[Material for this exercise — start]

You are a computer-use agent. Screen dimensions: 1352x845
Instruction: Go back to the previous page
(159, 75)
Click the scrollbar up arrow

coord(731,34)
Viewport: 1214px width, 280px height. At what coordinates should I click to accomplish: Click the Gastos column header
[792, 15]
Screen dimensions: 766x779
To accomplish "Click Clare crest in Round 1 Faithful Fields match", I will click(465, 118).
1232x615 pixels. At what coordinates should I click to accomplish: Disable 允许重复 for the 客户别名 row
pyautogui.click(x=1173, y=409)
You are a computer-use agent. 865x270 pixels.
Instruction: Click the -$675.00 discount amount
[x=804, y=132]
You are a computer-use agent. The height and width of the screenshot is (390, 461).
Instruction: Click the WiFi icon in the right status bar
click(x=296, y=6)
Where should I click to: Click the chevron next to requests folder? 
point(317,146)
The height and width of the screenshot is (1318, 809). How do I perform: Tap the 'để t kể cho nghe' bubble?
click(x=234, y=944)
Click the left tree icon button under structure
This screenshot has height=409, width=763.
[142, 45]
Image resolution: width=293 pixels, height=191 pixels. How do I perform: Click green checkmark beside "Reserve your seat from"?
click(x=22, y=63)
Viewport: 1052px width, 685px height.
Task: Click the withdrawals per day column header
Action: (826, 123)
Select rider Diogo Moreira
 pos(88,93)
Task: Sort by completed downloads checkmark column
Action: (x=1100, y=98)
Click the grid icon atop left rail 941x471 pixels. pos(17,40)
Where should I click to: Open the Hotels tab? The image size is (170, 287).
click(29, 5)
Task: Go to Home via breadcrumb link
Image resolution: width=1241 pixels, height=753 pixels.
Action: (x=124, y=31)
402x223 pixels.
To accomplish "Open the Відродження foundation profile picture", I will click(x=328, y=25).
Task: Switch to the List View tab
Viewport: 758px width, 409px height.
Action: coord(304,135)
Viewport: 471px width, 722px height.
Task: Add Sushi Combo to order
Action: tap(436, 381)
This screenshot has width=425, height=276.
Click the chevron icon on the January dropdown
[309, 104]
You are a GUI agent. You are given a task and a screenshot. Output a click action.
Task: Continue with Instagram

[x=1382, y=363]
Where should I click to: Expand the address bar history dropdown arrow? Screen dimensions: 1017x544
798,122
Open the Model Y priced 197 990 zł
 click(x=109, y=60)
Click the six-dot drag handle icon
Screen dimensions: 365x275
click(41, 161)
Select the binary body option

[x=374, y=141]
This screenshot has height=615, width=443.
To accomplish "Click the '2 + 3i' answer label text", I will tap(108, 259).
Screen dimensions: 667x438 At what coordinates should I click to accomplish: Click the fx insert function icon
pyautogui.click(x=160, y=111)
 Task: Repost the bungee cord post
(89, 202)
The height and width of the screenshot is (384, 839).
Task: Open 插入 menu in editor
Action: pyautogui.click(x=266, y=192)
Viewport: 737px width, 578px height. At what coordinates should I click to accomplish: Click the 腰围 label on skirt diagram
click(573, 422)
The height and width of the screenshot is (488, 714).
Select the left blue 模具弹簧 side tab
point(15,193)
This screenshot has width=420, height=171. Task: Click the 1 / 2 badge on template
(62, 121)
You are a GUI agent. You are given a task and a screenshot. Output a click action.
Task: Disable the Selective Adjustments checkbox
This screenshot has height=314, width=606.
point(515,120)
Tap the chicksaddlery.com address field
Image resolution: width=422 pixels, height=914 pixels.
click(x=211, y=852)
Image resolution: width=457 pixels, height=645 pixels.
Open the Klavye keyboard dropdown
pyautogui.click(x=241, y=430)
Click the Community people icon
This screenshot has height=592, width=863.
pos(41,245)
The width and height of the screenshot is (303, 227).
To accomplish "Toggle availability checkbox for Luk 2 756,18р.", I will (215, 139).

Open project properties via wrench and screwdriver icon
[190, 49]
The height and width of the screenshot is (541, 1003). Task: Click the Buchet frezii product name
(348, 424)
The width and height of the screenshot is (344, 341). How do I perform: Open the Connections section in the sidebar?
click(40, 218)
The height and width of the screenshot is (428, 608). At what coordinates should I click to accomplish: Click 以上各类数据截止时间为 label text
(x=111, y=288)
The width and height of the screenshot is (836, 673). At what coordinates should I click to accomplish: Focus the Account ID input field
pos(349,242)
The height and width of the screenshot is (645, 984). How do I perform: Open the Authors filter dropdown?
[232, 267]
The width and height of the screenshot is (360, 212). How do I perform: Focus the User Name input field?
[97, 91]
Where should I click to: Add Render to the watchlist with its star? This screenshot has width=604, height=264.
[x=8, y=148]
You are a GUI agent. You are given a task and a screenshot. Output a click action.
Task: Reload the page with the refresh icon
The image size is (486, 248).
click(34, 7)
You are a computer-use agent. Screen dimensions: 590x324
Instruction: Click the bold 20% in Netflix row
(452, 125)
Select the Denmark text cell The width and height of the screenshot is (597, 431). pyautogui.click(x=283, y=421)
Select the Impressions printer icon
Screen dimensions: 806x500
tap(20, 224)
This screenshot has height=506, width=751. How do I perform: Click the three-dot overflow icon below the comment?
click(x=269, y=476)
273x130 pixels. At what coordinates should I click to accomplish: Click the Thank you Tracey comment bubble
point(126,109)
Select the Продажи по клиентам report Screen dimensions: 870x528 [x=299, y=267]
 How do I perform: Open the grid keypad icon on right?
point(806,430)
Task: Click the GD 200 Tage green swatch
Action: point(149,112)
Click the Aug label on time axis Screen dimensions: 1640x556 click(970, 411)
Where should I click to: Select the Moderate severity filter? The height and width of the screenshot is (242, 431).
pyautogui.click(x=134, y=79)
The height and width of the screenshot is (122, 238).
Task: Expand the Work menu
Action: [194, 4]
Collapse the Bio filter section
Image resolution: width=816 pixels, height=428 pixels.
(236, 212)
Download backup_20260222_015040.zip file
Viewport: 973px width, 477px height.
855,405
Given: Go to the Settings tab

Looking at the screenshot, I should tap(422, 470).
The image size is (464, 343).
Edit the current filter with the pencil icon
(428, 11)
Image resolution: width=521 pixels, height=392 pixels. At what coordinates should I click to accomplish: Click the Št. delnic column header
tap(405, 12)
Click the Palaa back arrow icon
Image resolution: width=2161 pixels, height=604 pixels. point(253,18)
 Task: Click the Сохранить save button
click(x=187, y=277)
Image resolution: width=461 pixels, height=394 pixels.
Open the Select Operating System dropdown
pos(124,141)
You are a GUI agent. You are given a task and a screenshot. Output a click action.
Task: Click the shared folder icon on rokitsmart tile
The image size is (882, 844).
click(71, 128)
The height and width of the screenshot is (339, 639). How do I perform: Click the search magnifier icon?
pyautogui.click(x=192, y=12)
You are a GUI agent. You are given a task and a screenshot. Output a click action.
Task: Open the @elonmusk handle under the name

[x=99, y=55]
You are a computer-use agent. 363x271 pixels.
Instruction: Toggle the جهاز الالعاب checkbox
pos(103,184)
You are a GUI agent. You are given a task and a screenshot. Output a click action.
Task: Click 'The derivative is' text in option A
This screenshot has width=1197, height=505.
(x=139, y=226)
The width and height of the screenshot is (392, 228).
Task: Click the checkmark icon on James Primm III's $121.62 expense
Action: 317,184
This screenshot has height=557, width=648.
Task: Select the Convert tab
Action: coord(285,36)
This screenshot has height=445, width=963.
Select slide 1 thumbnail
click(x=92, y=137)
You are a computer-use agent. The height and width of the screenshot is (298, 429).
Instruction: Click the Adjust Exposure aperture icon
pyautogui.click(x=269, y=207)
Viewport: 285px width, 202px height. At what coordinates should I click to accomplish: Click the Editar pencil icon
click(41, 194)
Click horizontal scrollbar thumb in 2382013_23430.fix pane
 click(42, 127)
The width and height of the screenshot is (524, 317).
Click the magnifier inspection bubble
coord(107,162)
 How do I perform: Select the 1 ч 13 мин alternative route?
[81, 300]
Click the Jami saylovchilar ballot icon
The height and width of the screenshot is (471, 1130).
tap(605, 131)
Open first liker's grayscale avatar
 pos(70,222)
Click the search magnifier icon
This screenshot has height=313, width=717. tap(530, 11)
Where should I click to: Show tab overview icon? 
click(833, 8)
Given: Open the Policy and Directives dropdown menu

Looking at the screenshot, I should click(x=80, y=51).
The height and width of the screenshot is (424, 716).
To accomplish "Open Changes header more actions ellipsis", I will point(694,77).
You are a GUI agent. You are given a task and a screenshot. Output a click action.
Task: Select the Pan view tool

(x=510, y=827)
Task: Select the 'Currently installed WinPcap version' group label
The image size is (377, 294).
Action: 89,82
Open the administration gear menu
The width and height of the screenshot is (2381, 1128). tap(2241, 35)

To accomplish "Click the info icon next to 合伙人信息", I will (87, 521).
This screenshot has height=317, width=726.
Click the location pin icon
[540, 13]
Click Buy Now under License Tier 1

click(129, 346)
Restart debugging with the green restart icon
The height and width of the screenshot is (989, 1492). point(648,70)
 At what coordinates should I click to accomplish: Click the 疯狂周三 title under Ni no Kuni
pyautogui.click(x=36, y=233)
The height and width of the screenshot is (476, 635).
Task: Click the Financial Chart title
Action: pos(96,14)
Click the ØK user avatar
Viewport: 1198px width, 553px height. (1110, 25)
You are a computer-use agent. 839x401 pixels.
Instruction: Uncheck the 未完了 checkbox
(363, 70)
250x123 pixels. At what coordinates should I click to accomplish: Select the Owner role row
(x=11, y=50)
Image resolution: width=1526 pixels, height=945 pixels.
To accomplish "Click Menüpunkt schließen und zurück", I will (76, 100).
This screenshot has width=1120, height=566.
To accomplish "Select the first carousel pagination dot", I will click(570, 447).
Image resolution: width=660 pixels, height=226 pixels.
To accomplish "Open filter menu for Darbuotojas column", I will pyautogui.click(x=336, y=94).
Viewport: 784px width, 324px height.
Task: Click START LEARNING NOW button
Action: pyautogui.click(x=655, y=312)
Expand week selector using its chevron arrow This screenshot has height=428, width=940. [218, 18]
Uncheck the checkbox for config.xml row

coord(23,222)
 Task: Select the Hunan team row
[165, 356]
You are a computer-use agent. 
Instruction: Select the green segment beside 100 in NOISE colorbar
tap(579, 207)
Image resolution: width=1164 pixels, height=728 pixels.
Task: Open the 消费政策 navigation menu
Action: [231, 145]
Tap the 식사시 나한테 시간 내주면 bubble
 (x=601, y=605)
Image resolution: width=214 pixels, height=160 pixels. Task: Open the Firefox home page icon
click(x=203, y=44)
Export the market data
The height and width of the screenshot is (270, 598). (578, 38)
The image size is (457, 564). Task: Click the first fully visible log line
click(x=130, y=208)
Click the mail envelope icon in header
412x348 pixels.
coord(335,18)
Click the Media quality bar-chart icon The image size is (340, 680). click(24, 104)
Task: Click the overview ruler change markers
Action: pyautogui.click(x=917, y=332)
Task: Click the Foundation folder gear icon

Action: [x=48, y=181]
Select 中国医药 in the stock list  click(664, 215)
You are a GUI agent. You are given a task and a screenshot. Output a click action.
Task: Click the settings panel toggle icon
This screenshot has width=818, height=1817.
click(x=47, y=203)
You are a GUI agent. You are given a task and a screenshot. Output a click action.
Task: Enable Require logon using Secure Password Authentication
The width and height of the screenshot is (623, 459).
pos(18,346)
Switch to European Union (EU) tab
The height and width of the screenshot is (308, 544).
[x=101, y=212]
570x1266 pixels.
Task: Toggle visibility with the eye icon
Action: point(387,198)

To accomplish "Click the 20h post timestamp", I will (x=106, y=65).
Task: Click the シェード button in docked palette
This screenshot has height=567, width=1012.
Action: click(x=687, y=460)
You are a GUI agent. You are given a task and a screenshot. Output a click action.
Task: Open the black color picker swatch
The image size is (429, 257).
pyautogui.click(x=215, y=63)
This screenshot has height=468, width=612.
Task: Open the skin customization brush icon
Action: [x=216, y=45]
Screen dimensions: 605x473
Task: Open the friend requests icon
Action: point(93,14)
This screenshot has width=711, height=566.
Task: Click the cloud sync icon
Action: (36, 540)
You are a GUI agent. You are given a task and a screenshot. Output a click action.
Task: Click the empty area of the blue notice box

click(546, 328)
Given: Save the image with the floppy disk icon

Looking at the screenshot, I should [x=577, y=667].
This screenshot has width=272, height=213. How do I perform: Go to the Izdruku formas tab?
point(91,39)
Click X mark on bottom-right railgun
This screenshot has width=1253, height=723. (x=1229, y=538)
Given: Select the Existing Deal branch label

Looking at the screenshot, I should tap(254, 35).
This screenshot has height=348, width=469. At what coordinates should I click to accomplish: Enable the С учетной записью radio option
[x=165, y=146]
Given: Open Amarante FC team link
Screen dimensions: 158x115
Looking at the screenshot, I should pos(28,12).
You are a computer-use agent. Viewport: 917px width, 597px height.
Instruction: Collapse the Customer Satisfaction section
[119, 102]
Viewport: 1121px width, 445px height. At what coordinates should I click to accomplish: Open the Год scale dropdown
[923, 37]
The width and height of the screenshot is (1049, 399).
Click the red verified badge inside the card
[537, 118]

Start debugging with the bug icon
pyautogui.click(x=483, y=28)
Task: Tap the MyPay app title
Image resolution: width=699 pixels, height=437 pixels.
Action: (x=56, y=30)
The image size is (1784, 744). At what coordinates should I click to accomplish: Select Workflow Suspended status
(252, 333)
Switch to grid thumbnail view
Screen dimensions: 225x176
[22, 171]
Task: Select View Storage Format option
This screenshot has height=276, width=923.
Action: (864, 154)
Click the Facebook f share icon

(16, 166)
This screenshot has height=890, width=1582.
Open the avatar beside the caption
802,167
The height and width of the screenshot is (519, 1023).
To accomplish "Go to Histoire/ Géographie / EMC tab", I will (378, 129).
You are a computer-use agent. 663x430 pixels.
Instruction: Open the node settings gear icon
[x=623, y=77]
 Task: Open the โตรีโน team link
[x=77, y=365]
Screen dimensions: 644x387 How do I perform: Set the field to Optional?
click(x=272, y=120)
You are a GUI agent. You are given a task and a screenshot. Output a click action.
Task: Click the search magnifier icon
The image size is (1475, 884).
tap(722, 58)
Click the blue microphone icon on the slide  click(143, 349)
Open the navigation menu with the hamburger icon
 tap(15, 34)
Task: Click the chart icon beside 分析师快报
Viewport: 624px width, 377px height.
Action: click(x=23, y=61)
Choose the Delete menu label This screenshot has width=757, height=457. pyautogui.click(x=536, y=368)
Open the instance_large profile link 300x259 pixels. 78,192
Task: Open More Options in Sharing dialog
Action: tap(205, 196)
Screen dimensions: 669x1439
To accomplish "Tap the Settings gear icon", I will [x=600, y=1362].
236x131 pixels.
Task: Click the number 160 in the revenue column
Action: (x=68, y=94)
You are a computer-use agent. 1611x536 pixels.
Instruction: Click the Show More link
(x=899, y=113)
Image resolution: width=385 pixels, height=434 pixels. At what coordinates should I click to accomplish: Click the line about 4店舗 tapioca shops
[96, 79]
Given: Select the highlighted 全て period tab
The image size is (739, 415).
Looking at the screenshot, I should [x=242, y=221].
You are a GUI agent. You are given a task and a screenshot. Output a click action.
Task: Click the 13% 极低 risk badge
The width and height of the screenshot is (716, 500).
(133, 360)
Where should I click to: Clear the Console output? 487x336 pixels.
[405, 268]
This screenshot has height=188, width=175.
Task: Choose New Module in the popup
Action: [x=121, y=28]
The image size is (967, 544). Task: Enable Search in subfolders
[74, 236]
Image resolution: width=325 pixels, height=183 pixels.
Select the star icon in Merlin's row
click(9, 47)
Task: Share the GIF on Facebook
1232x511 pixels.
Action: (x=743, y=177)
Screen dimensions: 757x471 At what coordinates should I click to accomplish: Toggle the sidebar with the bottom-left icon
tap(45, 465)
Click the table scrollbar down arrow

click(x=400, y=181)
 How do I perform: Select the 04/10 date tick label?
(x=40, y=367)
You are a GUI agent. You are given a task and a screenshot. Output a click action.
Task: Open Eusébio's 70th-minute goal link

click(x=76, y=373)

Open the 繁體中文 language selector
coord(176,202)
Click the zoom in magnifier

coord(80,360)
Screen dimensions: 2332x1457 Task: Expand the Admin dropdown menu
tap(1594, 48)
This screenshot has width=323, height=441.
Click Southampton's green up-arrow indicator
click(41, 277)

[Material for this exercise — finish]

> _Aim of the task_
In the entries above, how many lines hold the word "using"? State the number and nothing else.

> _Written response_
2